Relevez chacune des lignes ci-dessous qui contient la chaîne « should », en respectant la casse.

==== LIGNES ENREGISTRÉES ====

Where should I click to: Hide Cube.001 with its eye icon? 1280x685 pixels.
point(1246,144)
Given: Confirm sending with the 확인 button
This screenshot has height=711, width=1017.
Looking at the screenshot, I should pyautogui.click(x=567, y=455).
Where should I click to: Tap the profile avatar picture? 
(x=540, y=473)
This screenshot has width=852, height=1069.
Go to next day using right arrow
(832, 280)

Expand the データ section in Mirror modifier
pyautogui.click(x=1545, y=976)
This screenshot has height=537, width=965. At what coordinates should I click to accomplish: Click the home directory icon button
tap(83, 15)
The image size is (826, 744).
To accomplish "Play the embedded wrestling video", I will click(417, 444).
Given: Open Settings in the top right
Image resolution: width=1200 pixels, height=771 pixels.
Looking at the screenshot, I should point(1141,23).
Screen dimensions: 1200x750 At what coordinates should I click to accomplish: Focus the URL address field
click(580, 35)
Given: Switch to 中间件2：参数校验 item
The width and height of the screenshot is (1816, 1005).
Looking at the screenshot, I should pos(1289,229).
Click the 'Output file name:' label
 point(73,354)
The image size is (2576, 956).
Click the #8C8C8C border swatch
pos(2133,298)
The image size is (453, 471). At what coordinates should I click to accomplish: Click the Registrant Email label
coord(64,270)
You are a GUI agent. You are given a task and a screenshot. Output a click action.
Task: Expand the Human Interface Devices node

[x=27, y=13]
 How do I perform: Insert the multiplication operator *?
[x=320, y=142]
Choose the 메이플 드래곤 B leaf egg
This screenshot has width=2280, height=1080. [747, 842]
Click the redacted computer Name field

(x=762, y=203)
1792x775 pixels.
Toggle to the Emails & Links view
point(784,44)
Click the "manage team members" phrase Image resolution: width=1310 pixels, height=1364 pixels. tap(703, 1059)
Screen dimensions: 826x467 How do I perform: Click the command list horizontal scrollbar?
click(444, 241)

====

◆ **RÉPONSE**:
Where should I click to: Hide Cube.001 with its eye icon? 1280x685 pixels.
Looking at the screenshot, I should pyautogui.click(x=567, y=455).
Where should I click to: Tap the profile avatar picture? 
This screenshot has height=537, width=965. At what coordinates should I click to accomplish: Click the home directory icon button
Looking at the screenshot, I should point(1141,23).
Screen dimensions: 1200x750 At what coordinates should I click to accomplish: Focus the URL address field
Looking at the screenshot, I should pos(1289,229).
The image size is (453, 471). At what coordinates should I click to accomplish: Click the Registrant Email label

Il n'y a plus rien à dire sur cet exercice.